Born near Baghdad, he was the son of a preacher of Darzidjan and began studying at an early age with his father and other scholars. Although he studied other sciences but his primary interest was hadith. At the age of 20 his father died and he went to Basra to collect hadith.
He then travelled east to Iran and made two trips to Nishapur in Khorasan, collecting in his journey more hadith in Rayy and Isfahan. Back in Baghdad, he acquired fame as a preacher and orator, and it is said that teachers and preachers of hadith would usually submit to him what they had collected before they used them in their lectures or sermons.

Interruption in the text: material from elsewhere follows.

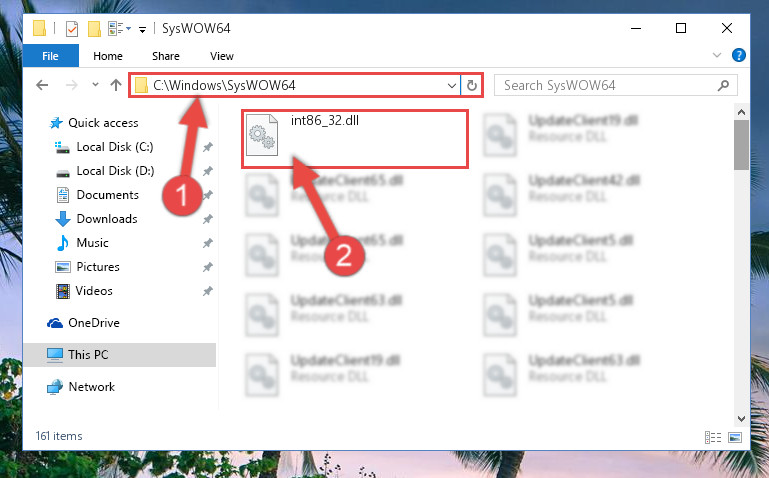
Task: Switch to large icons view button
Action: (735, 437)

Initially a follower of the Hanbali School of jurisprudence, he switched over to the Shafe'i school – a change that made Hanbalis his bitter enemies and heap accusations against him. This sectarian hostility forced him to leave Iraq for Syria and settle in Damascus, where he preached for 8 years, and before returning to Baghdad, spent a year in Tyre, Lebanon.
He was a prolific writer and has authored several books, the most famous of which is the voluminous history titled "Tarikh al-Baghdad". He has quoted many of the hadith on the merits of the Holy Prophet's Ahl al-Bayt, especially Imam Ali (AS) and Hazrat Fatema Zahra (SA).